Start of Supplied data

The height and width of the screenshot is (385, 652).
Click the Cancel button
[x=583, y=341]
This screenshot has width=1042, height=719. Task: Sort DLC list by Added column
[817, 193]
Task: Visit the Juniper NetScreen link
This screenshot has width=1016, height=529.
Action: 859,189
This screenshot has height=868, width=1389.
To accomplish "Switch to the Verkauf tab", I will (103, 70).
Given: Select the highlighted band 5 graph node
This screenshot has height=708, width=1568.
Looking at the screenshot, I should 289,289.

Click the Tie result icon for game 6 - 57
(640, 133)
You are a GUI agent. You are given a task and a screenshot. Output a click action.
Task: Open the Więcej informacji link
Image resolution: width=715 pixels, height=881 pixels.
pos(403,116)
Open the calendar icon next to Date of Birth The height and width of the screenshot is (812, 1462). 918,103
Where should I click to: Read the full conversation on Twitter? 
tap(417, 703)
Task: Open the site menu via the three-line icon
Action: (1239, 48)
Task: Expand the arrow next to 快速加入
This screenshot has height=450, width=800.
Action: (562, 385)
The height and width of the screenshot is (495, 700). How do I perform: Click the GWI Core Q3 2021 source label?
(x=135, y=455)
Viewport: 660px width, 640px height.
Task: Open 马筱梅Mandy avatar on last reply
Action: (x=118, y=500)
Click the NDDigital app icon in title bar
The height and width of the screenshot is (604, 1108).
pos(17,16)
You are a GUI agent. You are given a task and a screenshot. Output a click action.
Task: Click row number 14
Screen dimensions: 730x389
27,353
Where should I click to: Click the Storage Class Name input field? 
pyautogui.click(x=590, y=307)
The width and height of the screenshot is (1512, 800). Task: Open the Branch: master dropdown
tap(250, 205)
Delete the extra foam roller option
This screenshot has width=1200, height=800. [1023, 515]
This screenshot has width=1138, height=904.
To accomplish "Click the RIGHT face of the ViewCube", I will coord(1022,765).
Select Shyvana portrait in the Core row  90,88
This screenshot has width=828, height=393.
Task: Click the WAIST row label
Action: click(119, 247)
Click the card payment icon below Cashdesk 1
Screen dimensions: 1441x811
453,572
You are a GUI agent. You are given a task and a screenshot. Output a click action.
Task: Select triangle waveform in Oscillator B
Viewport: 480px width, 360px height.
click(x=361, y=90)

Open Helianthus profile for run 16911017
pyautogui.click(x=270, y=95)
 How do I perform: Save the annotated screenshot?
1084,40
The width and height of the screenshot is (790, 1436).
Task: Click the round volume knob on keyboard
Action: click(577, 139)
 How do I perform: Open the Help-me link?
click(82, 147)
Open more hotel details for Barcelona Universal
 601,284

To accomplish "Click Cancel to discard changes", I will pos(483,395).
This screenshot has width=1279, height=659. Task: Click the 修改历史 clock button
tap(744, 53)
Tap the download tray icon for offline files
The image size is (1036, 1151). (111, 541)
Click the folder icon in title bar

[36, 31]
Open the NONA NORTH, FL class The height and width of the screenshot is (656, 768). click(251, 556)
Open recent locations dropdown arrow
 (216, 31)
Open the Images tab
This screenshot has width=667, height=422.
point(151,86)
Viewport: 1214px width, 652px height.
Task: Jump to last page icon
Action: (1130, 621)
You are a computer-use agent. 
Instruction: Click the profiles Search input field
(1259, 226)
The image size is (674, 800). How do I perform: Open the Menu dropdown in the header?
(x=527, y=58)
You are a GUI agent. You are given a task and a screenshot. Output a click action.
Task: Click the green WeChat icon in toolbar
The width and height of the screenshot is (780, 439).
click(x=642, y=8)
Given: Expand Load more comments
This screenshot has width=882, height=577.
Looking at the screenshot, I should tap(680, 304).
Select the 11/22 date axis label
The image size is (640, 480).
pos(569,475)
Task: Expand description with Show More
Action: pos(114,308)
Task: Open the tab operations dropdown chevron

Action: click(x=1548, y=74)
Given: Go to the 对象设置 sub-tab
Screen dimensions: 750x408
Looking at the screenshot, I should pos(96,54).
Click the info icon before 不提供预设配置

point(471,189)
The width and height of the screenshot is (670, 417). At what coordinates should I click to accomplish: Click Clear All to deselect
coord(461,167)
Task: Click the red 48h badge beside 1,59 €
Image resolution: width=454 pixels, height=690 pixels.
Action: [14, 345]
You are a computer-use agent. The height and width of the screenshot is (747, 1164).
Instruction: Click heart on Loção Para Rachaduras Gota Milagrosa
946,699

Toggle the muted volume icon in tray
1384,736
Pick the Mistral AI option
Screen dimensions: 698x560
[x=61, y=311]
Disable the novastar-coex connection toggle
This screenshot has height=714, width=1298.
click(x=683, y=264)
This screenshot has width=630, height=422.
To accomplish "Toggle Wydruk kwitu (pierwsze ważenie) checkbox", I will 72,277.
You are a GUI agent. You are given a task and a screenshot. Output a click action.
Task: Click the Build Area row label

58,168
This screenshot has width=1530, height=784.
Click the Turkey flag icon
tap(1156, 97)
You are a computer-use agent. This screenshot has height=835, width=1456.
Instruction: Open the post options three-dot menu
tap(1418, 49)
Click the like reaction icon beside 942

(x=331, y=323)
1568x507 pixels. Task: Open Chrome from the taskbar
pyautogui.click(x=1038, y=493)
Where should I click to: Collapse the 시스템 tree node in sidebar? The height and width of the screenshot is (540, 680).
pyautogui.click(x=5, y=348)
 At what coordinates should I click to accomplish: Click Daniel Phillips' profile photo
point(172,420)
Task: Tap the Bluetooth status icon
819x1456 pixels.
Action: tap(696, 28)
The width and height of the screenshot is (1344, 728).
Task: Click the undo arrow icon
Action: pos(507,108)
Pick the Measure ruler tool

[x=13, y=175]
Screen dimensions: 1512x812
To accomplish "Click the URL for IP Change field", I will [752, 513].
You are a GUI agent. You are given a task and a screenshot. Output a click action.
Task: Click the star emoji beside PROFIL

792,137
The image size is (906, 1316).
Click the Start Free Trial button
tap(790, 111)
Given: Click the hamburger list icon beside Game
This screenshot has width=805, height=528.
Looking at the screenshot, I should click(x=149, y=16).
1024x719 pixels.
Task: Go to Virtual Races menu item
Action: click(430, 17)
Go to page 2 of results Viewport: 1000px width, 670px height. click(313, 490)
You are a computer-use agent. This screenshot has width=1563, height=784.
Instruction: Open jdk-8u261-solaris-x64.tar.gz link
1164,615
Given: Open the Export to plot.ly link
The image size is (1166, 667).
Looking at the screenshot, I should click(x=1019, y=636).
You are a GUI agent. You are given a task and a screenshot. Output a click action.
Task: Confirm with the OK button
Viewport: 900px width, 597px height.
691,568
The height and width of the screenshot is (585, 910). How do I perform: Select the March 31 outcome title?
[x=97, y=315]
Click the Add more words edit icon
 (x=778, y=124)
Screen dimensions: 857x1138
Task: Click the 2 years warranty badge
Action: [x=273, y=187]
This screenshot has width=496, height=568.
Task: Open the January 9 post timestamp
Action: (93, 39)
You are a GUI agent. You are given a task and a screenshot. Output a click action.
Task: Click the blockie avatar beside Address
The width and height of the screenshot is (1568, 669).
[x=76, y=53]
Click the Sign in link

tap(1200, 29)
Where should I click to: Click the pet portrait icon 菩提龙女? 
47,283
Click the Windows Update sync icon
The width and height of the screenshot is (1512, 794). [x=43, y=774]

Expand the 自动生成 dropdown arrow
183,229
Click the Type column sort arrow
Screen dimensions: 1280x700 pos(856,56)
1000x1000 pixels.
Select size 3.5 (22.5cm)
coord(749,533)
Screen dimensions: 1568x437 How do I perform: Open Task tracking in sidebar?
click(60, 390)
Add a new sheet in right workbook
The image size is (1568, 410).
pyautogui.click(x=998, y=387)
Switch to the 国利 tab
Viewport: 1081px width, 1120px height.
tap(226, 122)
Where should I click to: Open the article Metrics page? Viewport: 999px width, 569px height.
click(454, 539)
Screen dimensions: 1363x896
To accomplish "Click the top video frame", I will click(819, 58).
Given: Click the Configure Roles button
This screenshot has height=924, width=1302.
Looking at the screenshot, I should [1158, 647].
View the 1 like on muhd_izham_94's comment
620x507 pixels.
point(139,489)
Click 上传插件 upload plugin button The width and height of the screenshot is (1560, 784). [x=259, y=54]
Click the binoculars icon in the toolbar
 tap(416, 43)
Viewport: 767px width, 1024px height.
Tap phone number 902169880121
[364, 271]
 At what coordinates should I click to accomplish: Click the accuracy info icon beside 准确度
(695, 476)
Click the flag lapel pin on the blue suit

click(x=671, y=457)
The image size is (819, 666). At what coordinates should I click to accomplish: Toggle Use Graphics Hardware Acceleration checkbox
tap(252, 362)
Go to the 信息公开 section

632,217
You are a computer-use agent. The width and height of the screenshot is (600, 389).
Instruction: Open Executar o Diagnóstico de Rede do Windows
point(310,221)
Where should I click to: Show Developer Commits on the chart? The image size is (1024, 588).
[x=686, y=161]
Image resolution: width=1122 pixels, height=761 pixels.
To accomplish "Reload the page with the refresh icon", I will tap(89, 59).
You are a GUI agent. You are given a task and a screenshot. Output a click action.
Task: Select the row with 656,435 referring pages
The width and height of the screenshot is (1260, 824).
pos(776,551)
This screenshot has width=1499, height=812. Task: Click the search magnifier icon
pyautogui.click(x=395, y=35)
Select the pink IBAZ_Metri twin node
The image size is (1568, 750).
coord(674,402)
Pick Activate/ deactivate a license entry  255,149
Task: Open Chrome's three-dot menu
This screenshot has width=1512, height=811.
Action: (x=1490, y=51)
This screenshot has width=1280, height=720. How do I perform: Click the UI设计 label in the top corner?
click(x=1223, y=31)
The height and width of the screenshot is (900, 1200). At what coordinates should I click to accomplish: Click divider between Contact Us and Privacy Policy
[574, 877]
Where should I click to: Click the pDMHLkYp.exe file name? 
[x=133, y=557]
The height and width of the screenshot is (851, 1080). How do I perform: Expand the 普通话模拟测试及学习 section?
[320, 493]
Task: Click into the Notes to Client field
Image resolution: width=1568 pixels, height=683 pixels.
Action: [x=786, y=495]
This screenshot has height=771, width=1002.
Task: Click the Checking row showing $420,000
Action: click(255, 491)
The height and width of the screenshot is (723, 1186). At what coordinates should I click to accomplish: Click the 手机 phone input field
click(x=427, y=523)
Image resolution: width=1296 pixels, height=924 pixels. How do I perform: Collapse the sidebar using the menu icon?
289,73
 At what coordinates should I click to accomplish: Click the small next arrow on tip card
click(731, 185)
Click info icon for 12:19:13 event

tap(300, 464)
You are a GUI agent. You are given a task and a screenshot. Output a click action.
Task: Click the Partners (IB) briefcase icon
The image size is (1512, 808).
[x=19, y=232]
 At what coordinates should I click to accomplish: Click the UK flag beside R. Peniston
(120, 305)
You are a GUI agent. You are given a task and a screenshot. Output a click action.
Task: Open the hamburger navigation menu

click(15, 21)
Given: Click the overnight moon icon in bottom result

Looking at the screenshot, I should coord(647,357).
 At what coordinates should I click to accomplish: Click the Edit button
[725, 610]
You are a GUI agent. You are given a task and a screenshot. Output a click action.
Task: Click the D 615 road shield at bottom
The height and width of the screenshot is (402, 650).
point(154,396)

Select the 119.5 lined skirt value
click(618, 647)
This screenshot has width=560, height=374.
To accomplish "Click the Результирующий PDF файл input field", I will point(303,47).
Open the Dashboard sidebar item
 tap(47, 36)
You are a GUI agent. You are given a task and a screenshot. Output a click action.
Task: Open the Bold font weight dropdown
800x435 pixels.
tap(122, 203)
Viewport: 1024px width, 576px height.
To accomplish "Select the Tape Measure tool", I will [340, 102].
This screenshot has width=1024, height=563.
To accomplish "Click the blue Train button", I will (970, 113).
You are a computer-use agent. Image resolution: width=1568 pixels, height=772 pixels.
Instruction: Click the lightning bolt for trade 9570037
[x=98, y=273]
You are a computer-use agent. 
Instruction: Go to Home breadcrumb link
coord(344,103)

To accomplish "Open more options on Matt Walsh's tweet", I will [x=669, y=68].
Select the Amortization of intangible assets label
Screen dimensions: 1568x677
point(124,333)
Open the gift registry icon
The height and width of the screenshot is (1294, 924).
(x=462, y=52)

End of Supplied data

**Requirement:** Leave out every line before the one containing "Image resolution: width=1296"; set down that line and all remaining lines of the material exactly.

**Response:**
Image resolution: width=1296 pixels, height=924 pixels. How do I perform: Collapse the sidebar using the menu icon?
289,73
 At what coordinates should I click to accomplish: Click the small next arrow on tip card
click(731, 185)
Click info icon for 12:19:13 event

tap(300, 464)
You are a GUI agent. You are given a task and a screenshot. Output a click action.
Task: Click the Partners (IB) briefcase icon
The image size is (1512, 808).
[x=19, y=232]
 At what coordinates should I click to accomplish: Click the UK flag beside R. Peniston
(120, 305)
You are a GUI agent. You are given a task and a screenshot. Output a click action.
Task: Open the hamburger navigation menu

click(15, 21)
Given: Click the overnight moon icon in bottom result

Looking at the screenshot, I should coord(647,357).
 At what coordinates should I click to accomplish: Click the Edit button
[725, 610]
You are a GUI agent. You are given a task and a screenshot. Output a click action.
Task: Click the D 615 road shield at bottom
The height and width of the screenshot is (402, 650).
point(154,396)

Select the 119.5 lined skirt value
click(618, 647)
This screenshot has width=560, height=374.
To accomplish "Click the Результирующий PDF файл input field", I will point(303,47).
Open the Dashboard sidebar item
 tap(47, 36)
You are a GUI agent. You are given a task and a screenshot. Output a click action.
Task: Open the Bold font weight dropdown
800x435 pixels.
tap(122, 203)
Viewport: 1024px width, 576px height.
To accomplish "Select the Tape Measure tool", I will [340, 102].
This screenshot has width=1024, height=563.
To accomplish "Click the blue Train button", I will (970, 113).
You are a computer-use agent. Image resolution: width=1568 pixels, height=772 pixels.
Instruction: Click the lightning bolt for trade 9570037
[x=98, y=273]
You are a computer-use agent. 
Instruction: Go to Home breadcrumb link
coord(344,103)

To accomplish "Open more options on Matt Walsh's tweet", I will [x=669, y=68].
Select the Amortization of intangible assets label
Screen dimensions: 1568x677
point(124,333)
Open the gift registry icon
The height and width of the screenshot is (1294, 924).
(x=462, y=52)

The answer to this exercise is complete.